Con los vientos de Iglesia como escenario natural, la deportista Pilar Silva vive días de intensa preparación. Su objetivo está puesto en el Cuesta del Viento Big Air 2026, un evento que no solo es un torneo más, sino un hecho histórico para el deporte argentino al ser la primera prueba de esta vertiginosa disciplina que se realiza en el país.
Un escenario de lujo para un hito deportivo
El Dique Cuesta del Viento, en Rodeo, será desde el 31 de marzo y hasta el 5 de abril el centro de atención del kitesurf internacional. La elección de este lugar no es casualidad; sus condiciones de viento lo han consolidado como un punto de referencia para los amantes de los deportes de vela y, ahora, como anfitrión de un campeonato de nivel mundial.

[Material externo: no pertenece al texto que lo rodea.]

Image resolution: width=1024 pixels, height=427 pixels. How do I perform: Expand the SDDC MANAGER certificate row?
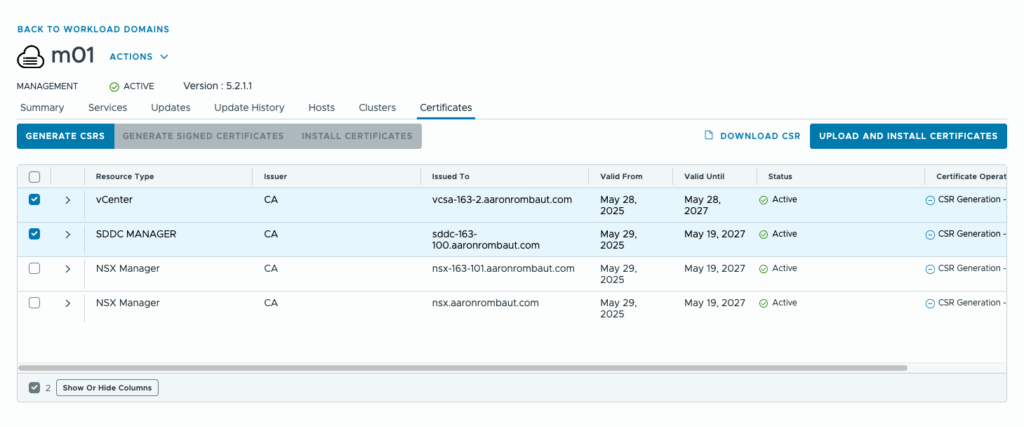[68, 235]
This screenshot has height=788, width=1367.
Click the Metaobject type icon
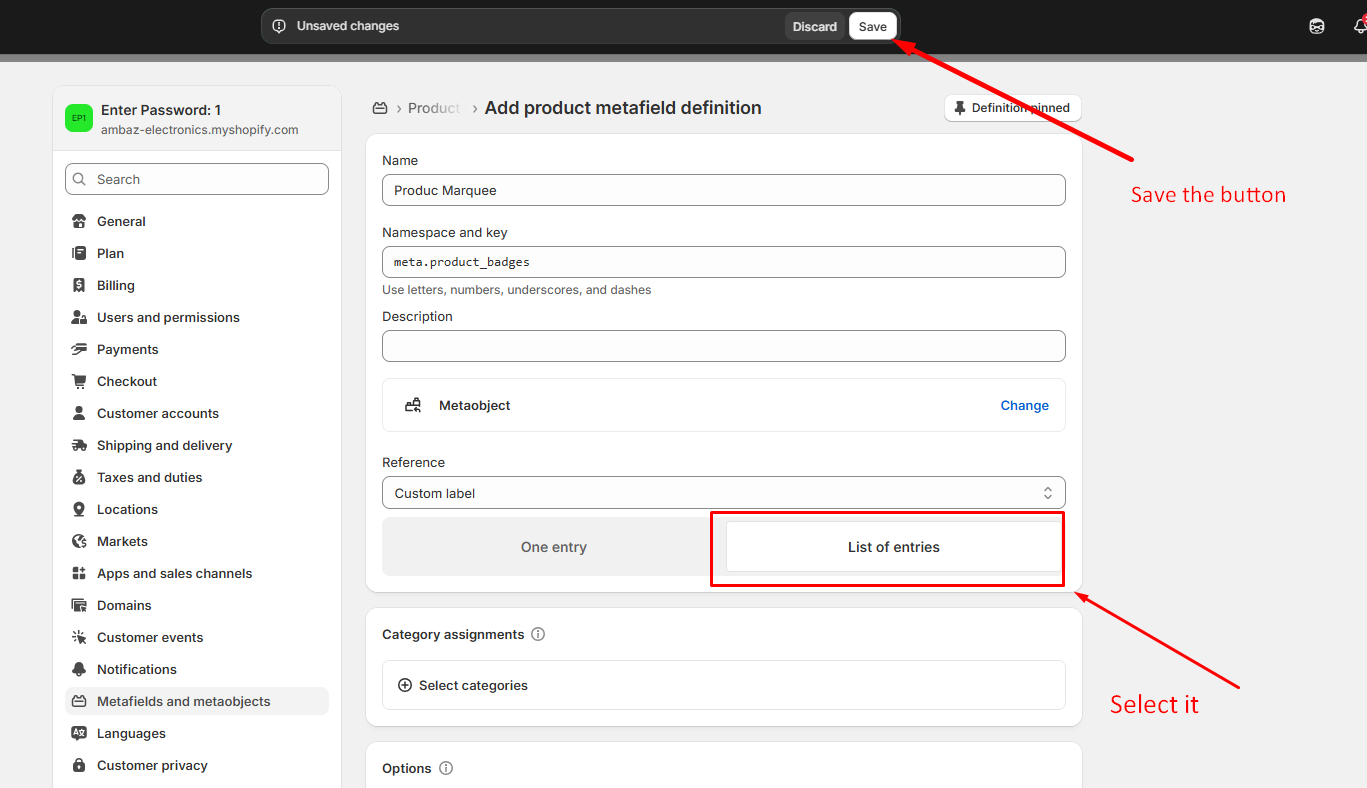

«Estoy muy feliz de que la Cuesta se pueda ver un poco más a través de estos eventos», comentó Silva, destacando el impacto positivo que estas competencias tienen para la visibilidad de su provincia. Para la atleta, cada torneo es una oportunidad para crecer y para empujar los límites de su desempeño.
El camino de la perseverancia
El presente auspicioso de Silva es el resultado de una trayectoria marcada por la constancia. Durante años, compitió en numerosos eventos, muchos de ellos en el exterior, alcanzando posiciones de podio pero sin lograr la ansiada victoria máxima. «Siempre quedaba segunda o tercera. Nunca había quedado primera», recuerda sobre esa etapa.
Sin embargo, ese panorama ha cambiado. «Ahora estoy muy metida y muy feliz porque finalmente se están viendo los resultados en el agua», afirma con una sonrisa. Este giro en su carrera es el fruto, según sus palabras, del entrenamiento dedicado y de los viajes constantes en busca de mejora continua.
Representando con orgullo
Para Pilar, competir en casa tiene un sabor especial. Llevar el nombre de Iglesia, San Juan y Argentina es una motivación adicional. «Estos torneos te hacen visible y te impulsan a dar lo mejor», reflexiona. Su éxito no es solo personal; es visto como un motor para el crecimiento del kitesurf en la región, inspirando a nuevas generaciones y posicionando a San Juan en el mapa global de este deporte extremo.
Con la mirada puesta en la competencia, Silva afina los últimos detalles. Su confianza es alta y su meta es clara: aprovechar el viento característico de su tierra para consolidar su lugar en lo más alto y demostrar, una vez más, el potencial deportivo que anida en la provincia.